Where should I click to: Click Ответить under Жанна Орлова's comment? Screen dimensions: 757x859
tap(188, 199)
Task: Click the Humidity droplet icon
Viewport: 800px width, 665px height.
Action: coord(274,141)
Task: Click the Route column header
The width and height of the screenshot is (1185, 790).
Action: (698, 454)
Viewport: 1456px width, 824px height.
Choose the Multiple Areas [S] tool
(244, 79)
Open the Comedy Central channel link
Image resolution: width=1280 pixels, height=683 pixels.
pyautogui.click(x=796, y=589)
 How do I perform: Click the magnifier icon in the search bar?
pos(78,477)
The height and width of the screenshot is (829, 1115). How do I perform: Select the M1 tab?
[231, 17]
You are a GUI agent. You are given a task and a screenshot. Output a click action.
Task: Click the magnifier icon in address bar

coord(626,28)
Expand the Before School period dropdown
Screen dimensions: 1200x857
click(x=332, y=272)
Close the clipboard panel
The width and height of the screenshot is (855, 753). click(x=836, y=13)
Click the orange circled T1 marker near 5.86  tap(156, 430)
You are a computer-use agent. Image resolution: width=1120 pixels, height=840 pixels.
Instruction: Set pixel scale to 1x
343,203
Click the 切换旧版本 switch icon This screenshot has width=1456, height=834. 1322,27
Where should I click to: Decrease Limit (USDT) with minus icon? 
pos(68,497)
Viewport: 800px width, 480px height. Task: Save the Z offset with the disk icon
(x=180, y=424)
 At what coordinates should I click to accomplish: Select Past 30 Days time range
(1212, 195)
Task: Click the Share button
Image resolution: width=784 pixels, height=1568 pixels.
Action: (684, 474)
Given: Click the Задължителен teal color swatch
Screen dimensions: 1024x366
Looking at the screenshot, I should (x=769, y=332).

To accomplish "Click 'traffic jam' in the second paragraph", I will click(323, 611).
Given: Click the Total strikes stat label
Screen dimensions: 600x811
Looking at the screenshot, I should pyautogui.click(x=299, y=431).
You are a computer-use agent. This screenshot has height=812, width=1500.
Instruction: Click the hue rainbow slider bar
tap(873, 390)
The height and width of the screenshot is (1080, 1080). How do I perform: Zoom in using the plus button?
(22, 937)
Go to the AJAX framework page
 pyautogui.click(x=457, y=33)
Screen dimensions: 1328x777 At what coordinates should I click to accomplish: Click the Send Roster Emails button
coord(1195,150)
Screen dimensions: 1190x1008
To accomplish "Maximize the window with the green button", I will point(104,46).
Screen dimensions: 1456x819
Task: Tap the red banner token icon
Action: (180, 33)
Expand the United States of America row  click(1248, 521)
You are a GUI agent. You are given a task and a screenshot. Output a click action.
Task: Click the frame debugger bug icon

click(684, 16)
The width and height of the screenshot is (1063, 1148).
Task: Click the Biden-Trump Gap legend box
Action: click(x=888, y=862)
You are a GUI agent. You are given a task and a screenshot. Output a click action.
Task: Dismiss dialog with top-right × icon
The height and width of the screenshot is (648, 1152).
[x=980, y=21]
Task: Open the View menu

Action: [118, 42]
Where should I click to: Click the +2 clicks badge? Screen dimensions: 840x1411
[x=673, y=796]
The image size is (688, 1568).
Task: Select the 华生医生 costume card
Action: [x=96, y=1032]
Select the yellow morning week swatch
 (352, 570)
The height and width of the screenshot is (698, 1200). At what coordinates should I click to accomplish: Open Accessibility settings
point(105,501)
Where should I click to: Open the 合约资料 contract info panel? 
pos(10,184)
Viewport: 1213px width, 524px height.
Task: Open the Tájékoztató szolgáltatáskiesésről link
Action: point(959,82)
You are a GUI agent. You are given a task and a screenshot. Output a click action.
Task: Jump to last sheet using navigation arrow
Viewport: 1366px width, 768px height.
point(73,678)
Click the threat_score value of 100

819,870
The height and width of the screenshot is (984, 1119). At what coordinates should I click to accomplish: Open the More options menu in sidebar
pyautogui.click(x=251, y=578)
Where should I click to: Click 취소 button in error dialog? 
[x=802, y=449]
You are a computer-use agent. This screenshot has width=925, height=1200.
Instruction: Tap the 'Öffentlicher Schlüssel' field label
_ _ _
**Task requirements**
Make a copy of each line in the records above that has the word "computer".

**Solution for this problem**
You are a computer-use agent. Image resolution: width=1120 pixels, height=840 pixels.
You are a computer-use agent. This screenshot has height=812, width=1500.
You are a computer-use agent. This screenshot has width=925, height=1200.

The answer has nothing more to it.